"Gilets jaunes" : menacé de mort pour une caricature d'Éric Drouet, le dessinateur Alex porte plainte

"Gilets jaunes" : menacé de mort pour une caricature d'Éric Drouet, le dessinateur Alex porte plainte
"Rien ne justifie de menacer un journaliste ou un dessinateur pour ce qu'il est ou ce qu'il fait", estime le dessinateur Alex (illustration).

, publié le lundi 07 janvier 2019 à 11h55

Le dessinateur amiénois Alex, connu pour ses dessins dans le Courrier picard, s'inquiète de la haine anti-médias qui prolifère en France lors des manifestations de "gilets jaunes".

Dans un billet publié sur sa page Facebook le 1er janvier, Jean-Luc Mélenchon a exprimé sa "fascination" pour la figure des "gilets jaunes" Éric Drouet. Une sortie rapidement caricaturée par Alex et publiée dans le quotidien régional le Courrier picard le 4 janvier.

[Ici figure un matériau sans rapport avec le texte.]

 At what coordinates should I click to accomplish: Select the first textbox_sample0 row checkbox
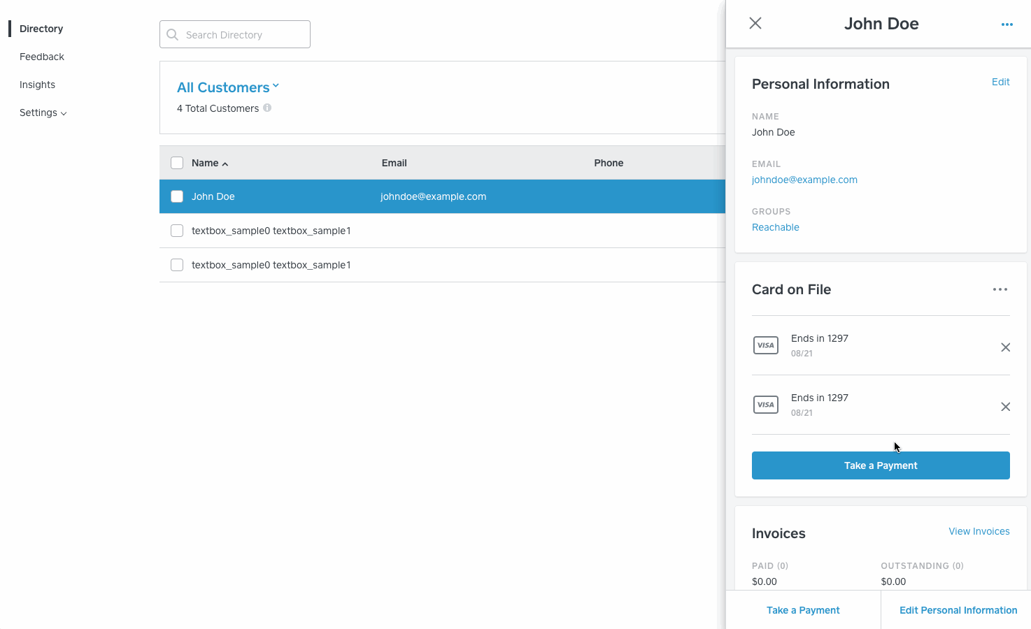point(177,231)
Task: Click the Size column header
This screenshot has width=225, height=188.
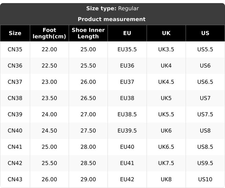Action: [15, 33]
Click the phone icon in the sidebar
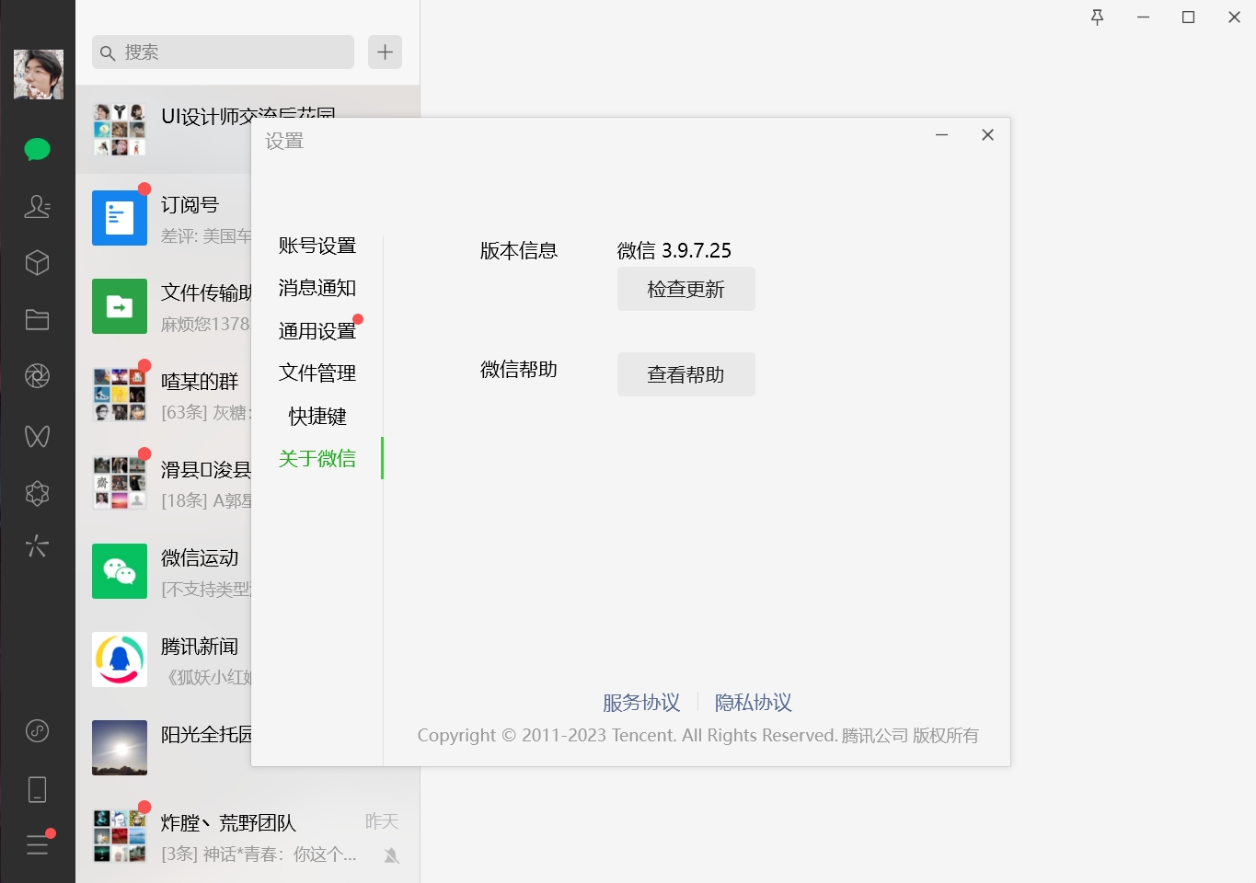 pyautogui.click(x=37, y=788)
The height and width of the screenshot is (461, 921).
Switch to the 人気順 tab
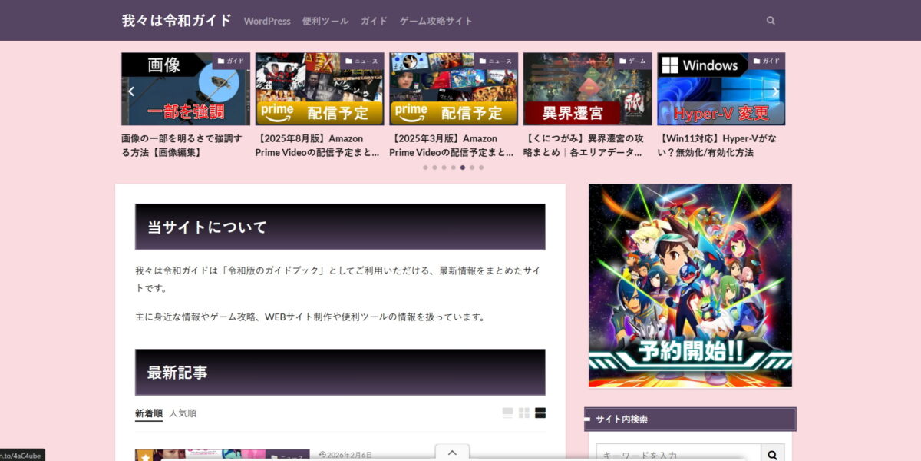(x=183, y=413)
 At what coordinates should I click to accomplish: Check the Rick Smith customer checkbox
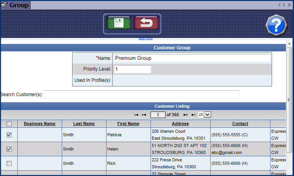tap(9, 163)
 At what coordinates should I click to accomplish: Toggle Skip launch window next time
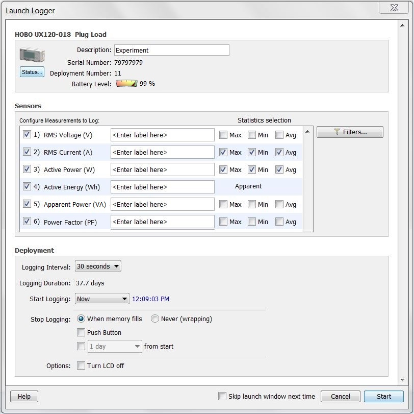(x=222, y=397)
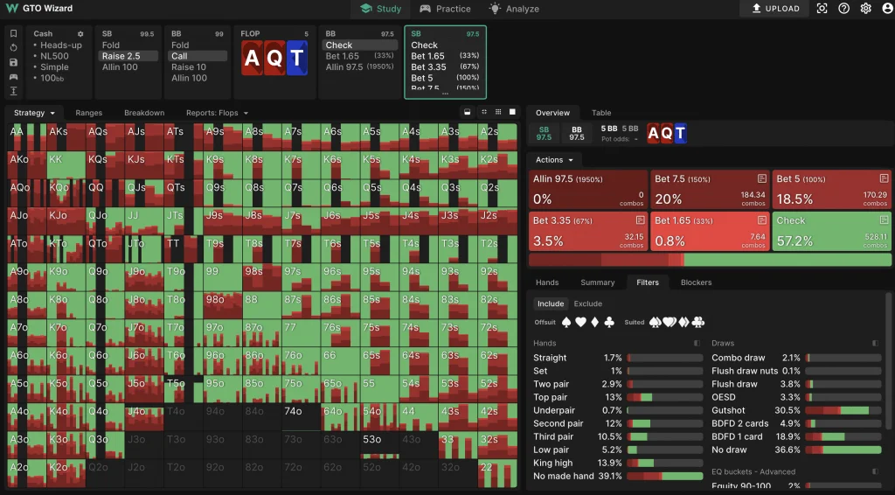
Task: Filter by offsuit spade icon
Action: 565,323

Une caricature qui a valu au dessinateur amiénois de nombreuses critiques sur les réseaux sociaux, mais aussi une menace de mort sur Facebook. À la veille des quatre ans de l'attentat de Charlie Hebdo, Alex a décidé de ne pas se laisser faire et de porter plainte. "On peut dire tout ce qu'on veut de mes dessins, on peut aimer ou ne pas aimer...

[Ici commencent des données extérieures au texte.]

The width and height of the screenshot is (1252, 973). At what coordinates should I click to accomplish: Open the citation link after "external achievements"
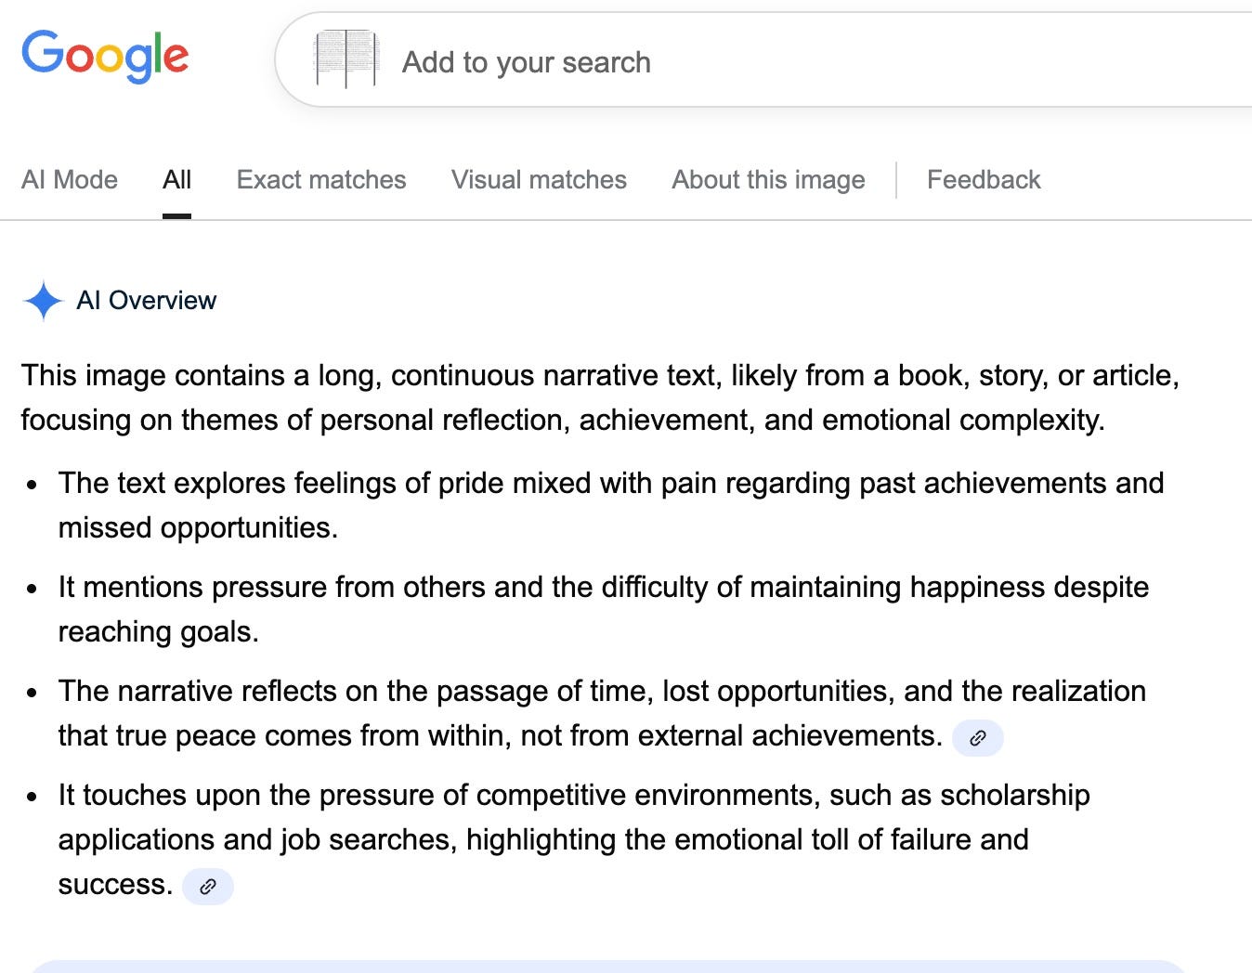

Mais j'ai décidé de ne plus accepter les menaces de mort", a-t-il expliqué dimanche 6 janvier sur France Bleu Picardie.

"Il y a des gens, des journalistes mais d'autres aussi qui se font frapper, démolir", souligne le dessinateur, qui s'inquiète de la haine anti-médias qui prolifère lors des manifestations de "gilets jaunes", mais aussi sur Internet, devenue "une vraie poubelle", selon lui. "Plus personne ne contrôle rien, c'est très facile de se cacher derrière un avatar et de menacer", dénonce-t-il.

Selon lui, "rien ne justifie de menacer un journaliste ou un dessinateur pour ce qu'il est ou ce qu'il fait". "On a la chance en France de pouvoir railler un président de la République, de railler l'opposition, alors faisons-le !", estime-t-il.

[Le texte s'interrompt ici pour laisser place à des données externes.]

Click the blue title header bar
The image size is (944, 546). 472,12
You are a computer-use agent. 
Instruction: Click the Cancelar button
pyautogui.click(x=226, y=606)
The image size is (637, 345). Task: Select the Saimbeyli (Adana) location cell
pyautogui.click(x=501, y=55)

"Les gens balancent des menaces de mort à tort et à travers", a de son côté déploré Riss, le directeur de la rédaction de Charlie Hebdo lundi matin sur Franceinfo. "On ne peut pas dire tout et n'importe quoi", sous prétexte que c'est sur Internet, a-t-il souligné, rappelant qu'il existait des sanctions pénales. De son côté, il explique que la rédaction de l'hebdomadaire satirique porte plainte systématiquement.